L’air du temps ne fait que passer, on l’oublie un peu vite. Celui qui régnait en 1992, quand paraît le numéro zéro de C4, a toutes les caractéristiques d’une époque de transition. Le mur de Berlin a déjà chuté, les Twins Towers doivent encore le faire. On se cherche toujours (des ennemis, des directions, des trucs à faire) et ça part un peu dans tous les sens. On vous parle d’un monde où les fichiers MP3 n’ont pas encore été inventés, seuls quelques privilégiés possèdent un GSM et Internet n’est qu’une rumeur qui gronde de plus en plus.

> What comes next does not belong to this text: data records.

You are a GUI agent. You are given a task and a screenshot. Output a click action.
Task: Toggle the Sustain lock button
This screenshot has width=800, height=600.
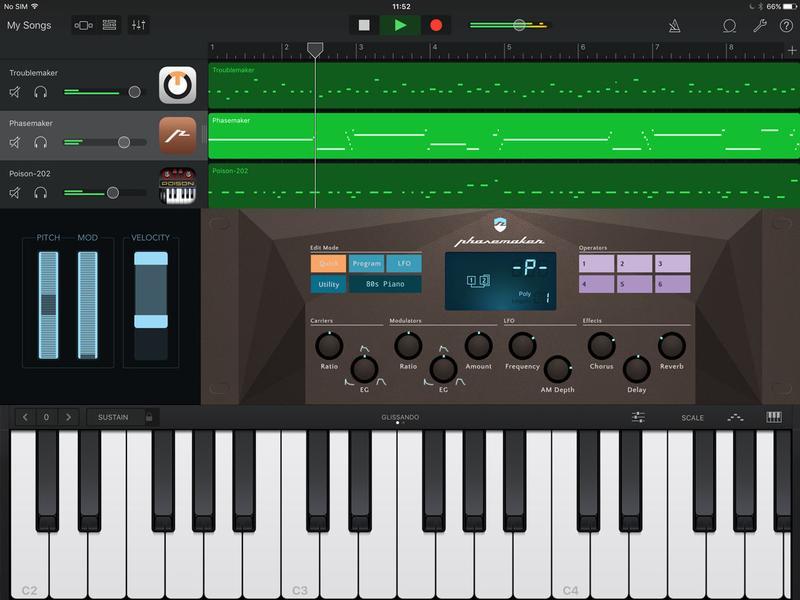point(149,417)
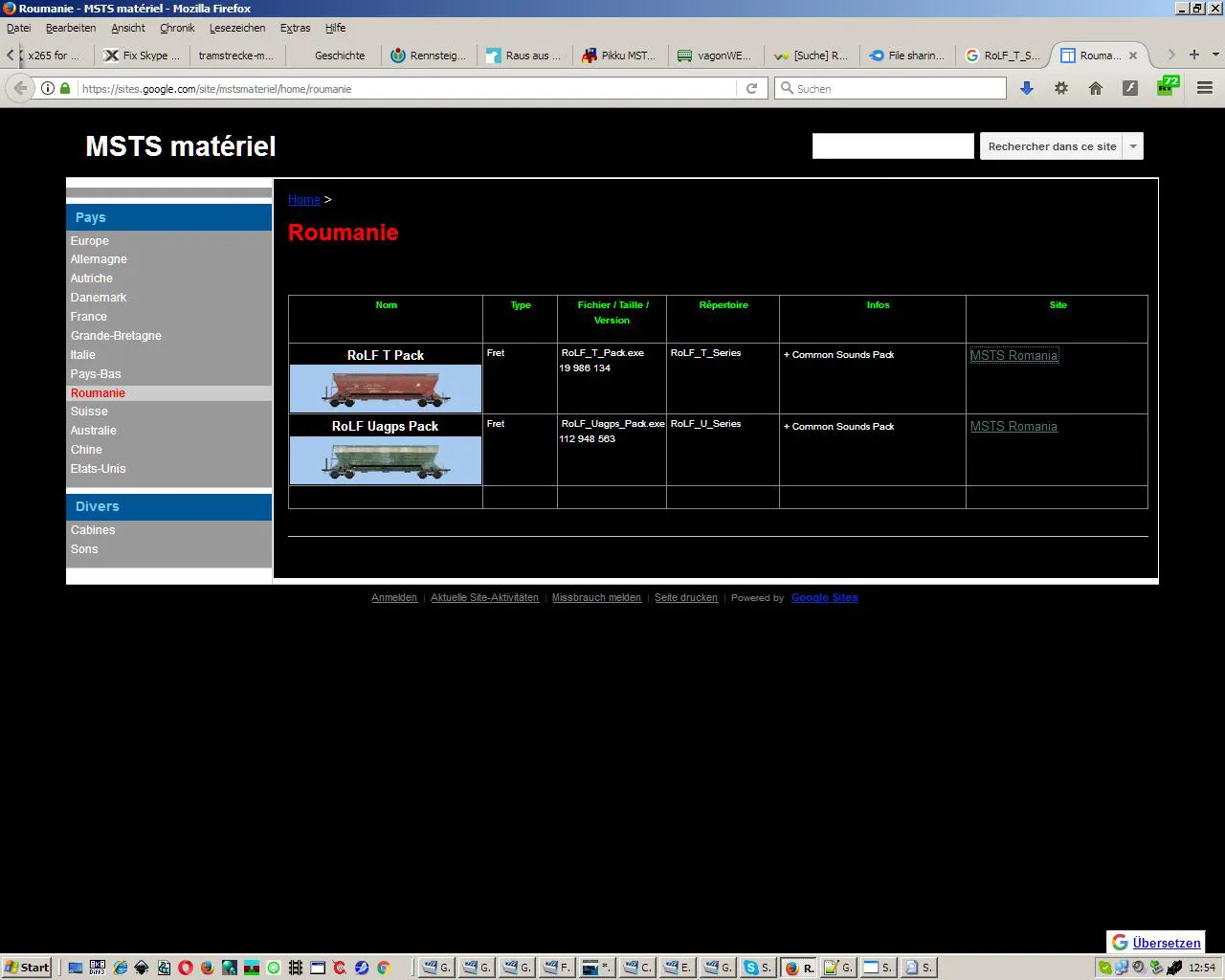This screenshot has width=1225, height=980.
Task: Click the gear icon in Firefox toolbar
Action: pos(1061,88)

Musique d’ambiance, d’abord. La bande son de cette année-là oscille quelque part entre «Smell like teen spirit » de Nirvana et « I will always love you » de Whitney Houston (tiré de « Bodyguard », film a succès qui met en scène la chanteuse dans le premier rôle). D’un côté, la voix brisée d’une jeunesse à cheveux gras et fringues de clodo qui se construit un style avec son dégoût, de l’autre une langoureuse déclaration d’amour éternelle faite par une star qui joue le rôle d’une star. De «Ahyaahaaa » à « Ouuuhouuuu ».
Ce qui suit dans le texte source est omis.